Abstract 182: Reduction in Interleukin-10 Level in Plasma and in Renal Tissue During Systemic Inhibition of Nitric Oxide Synthase in Anesthetized Mice
Systemic inhibition of nitric oxide synthase (NOS) in mice increased tumor necrosis factor-alpha (TNFα) level in plasma. The present study examined the hypothesis that an inhibition of interleukin-10 (IL-10; anti-inflammatory cytokine) in response to NOS inhibition facilitates such enhancement in TNFα production. Levels of IL-10 and TNFα were measured (using ELISA kits) in plasma and in renal tissues obtained from anesthetized mice (C57BL6; ∼10 wks age) infused with or without NOS inhibitor, nitro-L-arginine methyl ester (L-NAME; 200 μg/min/kg, iv). Protein expressions of IL-10 and TNFα in the renal tissues were also measured by immuno-staining. L-NAME infusion alone for 130 min (n=6) resulted in decreased IL-10 levels in plasma (0.3±0.1 vs 2.6±0.6 ng/mL) and in renal tissue (0.5±0.1 vs 1.3±0.1 ng/mg protein) which were associated with increased TNFα levels in plasma (432±82 pg/mL vs undetected) and in renal tissue (58±7 vs 6±5 pg/mg protein) as compared to vehicle treated control mice (n=6). There was marked down-regulation of IL-10 protein expression (present only in the distal tubules in control mice) and up-regulation of TNFα protein expression (distal tubules and collecting ducts) in the renal tissues in L-NAME treated mice.

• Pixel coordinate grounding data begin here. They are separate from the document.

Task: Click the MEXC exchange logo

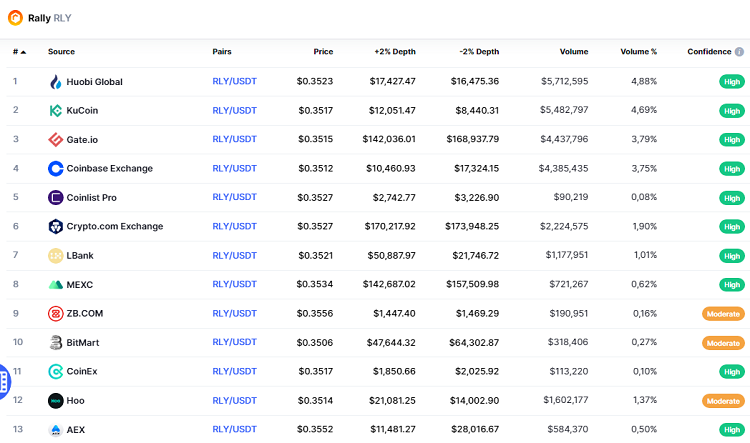Action: pos(56,285)
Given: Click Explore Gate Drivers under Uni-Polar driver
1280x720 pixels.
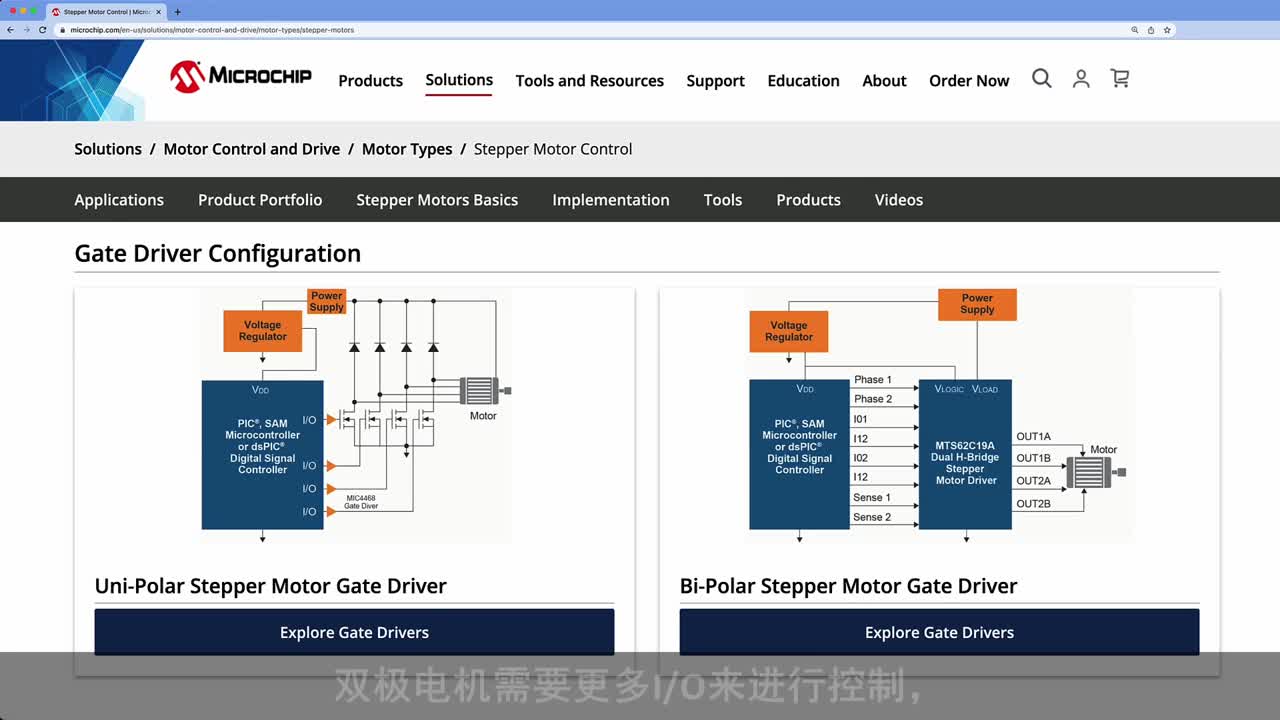Looking at the screenshot, I should point(354,632).
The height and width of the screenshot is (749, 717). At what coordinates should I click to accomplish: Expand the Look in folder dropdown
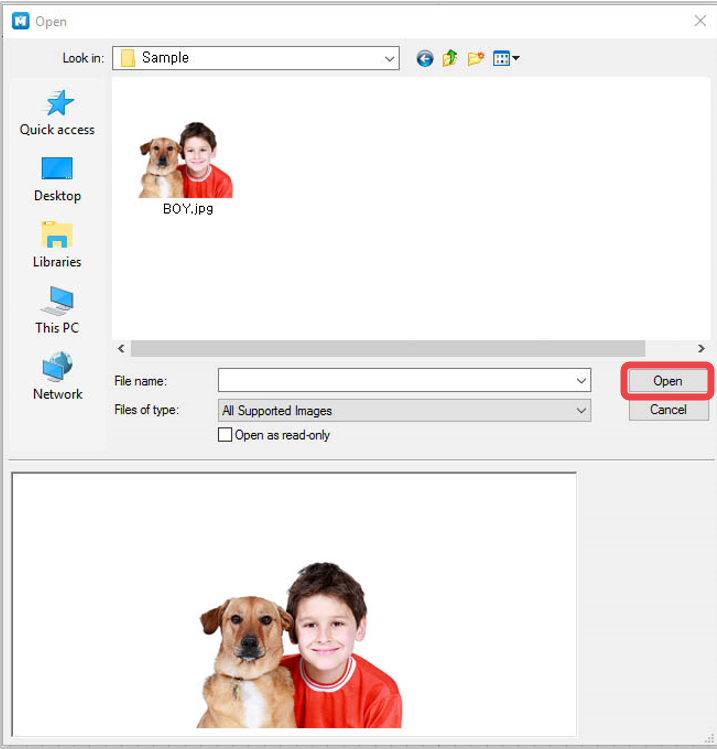[389, 59]
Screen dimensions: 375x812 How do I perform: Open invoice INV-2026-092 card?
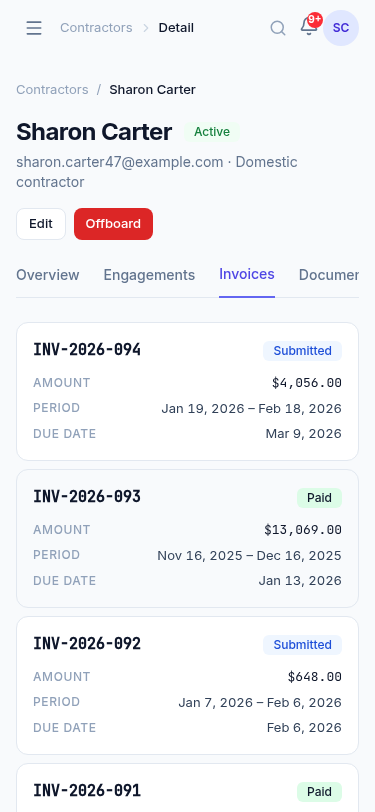tap(188, 686)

Infusion of NO donor, S-nitroso-N-acetyl-penicillamine (SNAP; 25 μg/min/kg for 75 min) in a separate group of L-NAME treated mice (n=6) restored the IL-10 level in plasma (1.0±0.1 ng/mL) and in renal tissue (1.5±0.1 ng/mg protein) closer to the values in control mice indicating that L-NAME induced IL-10 responses are specific to NO inhibition. SNAP infusion in L-NAME treated mice also reduced TNFα level in plasma (to an undetected level) and in renal tissue (20±4 pg/mg protein) along with its protein immune-expression. Infusion of mouse IL-10 (0.075 ng/min/g for 75 min) in another separate group of L-NAME treated mice (n=7) also attenuated TNFα level in plasma (50±16 pg/mL) and in renal tissue (21±7 pg/mg protein) along with its protein immune-expression indicating that L-NAME induced TNFα responses are specific to reduction in IL-10 level. The results demonstrate that systemic NOS inhibition decreases IL-10 production and thus, minimizes its immune down-regulating action on the production of TNFα, particularly in the kidney.
- © 2012 by American Heart Association, Inc.